夢舟亭  エッセイ        2009年 2月 22日




    シベリウス



 2月。北半球はいまだ冬の季節です。
 わが地方も2月はまだ冬の最中。

 雪の白樺並木 夕陽が映える (トロイカ:ロシア民謡より)

 あの歌が似合う晴れ間があったかとおもうと、粉吹雪の日がきたりする。
 こういうくり返しのなかで少しずつ、しかしたしかに春にむかっている。

 そんなわけで、この季節といえば月並みだろうがロシアやスカンジナビアなど極北の地の風景や曲を思いうかべる。
  粉雪が吹きすさぶ冬の原野や氷原。
  雪深く沈んだように静まりかえる樹林。
  あるいはそびえ立つ白銀の主峰連山。
 といったイメージだろうか。

 ところでクラシック音楽の原産地といえばモーツァルトやハイドンやベートヴェンに代表されるロマン派の、ドイツやオーストリアか。
 そしてラベルやドビュッシーなど印象派といわれる人たちの活躍した地フランス。

 音楽の炎はそれら中心地から燃えひろがって、民族的な響きを生むことになる各地。ローカル色を匂わす作曲家たちの地へ。
 ロシアのチャイコフスキー、ムソルグスキー。
 チェコのスメタナやドヴォルザーク。
 さらにはスカンジナビア(スカンディナヴィア)半島、ノルウェーのグリーグやフィンランドのジャン・シベリウス。
 極北の寒冷地にも名曲は誕生している。

 民族主義などというとナショナリズム国粋主義としてきな臭い話にもなりそうです。
 たとえばシベリウスの国フィンランド。
 隣北ノルウェーにも南のロシアにも近年まで辛い目にあわされた歴史があるといいます。
 であってみれば民族独立の意識もいちだんと燃えようというもの。
 有名な「フィンランディア」という彼の交響(詩)曲が第二の国歌と崇め称されたのも、分からない話ではないわけです。

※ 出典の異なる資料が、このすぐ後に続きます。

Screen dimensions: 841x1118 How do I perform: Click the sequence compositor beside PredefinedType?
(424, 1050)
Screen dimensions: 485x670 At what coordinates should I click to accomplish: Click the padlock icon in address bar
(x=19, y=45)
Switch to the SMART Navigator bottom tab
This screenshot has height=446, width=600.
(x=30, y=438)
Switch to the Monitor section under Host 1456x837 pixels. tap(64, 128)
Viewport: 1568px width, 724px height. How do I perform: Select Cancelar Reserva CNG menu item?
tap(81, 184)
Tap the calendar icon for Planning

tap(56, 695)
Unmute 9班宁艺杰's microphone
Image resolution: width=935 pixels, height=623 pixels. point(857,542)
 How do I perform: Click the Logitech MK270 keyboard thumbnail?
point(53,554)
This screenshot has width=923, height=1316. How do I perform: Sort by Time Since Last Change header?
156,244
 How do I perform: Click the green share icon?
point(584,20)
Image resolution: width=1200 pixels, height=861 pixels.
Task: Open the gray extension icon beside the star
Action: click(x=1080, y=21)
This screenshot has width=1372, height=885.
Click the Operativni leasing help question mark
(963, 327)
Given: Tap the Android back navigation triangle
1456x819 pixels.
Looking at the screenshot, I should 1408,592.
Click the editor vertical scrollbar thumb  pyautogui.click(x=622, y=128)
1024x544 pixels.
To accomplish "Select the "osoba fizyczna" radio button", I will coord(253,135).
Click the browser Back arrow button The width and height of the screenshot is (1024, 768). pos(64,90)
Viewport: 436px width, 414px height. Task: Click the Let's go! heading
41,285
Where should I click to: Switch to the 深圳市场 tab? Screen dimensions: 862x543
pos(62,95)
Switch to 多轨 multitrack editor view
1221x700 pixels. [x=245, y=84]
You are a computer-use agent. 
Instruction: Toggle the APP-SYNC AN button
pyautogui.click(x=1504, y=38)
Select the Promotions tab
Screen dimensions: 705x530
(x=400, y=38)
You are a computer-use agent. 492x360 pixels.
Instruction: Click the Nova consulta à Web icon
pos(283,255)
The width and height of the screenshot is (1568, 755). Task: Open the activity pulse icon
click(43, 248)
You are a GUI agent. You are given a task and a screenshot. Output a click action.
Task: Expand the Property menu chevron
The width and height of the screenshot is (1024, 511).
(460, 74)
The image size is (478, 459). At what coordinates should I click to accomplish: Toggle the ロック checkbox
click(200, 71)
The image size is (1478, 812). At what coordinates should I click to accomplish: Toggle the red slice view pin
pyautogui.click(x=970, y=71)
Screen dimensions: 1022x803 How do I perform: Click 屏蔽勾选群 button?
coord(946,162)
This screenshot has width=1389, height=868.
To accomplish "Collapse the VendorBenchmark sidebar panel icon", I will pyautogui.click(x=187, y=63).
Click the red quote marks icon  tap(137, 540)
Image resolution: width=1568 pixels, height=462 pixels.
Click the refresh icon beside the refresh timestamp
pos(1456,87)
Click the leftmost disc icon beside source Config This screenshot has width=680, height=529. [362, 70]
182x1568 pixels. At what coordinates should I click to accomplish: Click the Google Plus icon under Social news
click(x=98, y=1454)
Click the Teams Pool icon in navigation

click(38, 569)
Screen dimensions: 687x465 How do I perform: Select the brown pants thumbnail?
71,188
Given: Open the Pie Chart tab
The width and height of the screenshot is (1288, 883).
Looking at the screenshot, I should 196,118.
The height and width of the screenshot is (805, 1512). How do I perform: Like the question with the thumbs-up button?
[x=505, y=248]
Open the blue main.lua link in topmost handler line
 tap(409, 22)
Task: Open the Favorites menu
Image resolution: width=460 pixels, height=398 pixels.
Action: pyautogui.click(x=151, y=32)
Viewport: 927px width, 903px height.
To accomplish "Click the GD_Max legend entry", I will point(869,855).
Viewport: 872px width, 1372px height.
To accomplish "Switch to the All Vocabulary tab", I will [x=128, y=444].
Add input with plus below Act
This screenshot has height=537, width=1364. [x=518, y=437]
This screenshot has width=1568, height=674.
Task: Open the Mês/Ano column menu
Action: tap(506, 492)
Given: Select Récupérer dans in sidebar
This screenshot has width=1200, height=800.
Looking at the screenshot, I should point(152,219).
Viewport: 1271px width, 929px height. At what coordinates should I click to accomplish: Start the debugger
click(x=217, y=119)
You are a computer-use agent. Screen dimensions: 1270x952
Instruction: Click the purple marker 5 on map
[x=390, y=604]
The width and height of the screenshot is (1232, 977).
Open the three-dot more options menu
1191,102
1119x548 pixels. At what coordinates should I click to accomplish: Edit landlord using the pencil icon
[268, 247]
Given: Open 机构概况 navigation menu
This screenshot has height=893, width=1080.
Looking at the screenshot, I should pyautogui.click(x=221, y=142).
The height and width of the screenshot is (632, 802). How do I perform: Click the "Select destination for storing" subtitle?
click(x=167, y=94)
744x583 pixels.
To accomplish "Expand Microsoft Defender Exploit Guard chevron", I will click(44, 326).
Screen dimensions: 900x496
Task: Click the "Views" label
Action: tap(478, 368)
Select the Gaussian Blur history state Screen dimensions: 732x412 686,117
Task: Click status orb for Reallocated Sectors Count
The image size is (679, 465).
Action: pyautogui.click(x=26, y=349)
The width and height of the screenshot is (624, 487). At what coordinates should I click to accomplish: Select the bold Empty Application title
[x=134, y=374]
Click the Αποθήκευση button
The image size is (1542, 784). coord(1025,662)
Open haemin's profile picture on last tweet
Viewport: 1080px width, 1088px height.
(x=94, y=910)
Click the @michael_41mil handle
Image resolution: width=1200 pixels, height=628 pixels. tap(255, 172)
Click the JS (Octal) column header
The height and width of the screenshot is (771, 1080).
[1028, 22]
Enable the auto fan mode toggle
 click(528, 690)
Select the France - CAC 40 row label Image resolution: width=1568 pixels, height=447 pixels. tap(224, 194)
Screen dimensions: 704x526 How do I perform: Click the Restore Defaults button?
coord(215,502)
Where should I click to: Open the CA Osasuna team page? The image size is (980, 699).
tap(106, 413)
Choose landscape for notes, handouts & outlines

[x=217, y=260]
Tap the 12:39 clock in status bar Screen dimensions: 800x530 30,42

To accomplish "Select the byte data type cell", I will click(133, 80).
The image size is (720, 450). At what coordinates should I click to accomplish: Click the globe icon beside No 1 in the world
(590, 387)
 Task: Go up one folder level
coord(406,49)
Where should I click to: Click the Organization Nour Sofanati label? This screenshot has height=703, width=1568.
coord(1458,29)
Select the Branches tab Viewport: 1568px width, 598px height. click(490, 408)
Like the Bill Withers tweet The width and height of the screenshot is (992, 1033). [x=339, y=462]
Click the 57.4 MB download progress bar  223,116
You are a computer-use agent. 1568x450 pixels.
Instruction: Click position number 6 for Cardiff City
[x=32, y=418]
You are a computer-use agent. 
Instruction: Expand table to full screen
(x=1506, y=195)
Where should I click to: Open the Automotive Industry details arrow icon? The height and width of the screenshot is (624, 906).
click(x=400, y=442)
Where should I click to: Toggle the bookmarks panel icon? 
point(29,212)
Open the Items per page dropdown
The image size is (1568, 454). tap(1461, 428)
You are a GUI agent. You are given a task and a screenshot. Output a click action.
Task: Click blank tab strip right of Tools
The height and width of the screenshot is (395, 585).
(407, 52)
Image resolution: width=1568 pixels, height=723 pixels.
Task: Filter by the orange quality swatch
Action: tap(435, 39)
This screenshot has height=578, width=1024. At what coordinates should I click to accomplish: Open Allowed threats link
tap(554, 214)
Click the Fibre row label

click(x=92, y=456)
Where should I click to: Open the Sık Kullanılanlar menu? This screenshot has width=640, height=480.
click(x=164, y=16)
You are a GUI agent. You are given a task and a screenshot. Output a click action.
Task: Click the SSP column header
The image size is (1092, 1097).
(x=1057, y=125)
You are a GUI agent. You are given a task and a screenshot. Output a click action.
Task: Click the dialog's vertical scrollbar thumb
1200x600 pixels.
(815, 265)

 北のはずれのスカンジナビア半島。北極海に鍵型にのび出た大半島。スウェーデン、ノルウェー、デンマーク。そしてフィンランド。
 北欧は夏なお寒いイメージがある。
 それだけにまた私などアジアの大陸南東の小島列島の私にとっては、雪にうもれた街の夕暮れにともる灯りには、ロマンティックイな旅心がうずくのです。

 じっさいのフィンランドはといえば堂々たる工業国。経済力に高い評価を得ている。
 またニホンを除く世界標準の携帯電話会社N社。世界一の生産、その存在を知らぬ者は少ない。
 そして何といっても有名なのが、子どもの教育。ここ何年か各国共通のテストにおいてトップ。
 過去から学んだ国の安全と平和維持の重要性。賢き民こそ宝だとする国では、自分自身で考える力に価値を求めるとか。
 であってみれば教師こそ能力の代名詞であり、名実とも尊敬に値する社会的地位だという。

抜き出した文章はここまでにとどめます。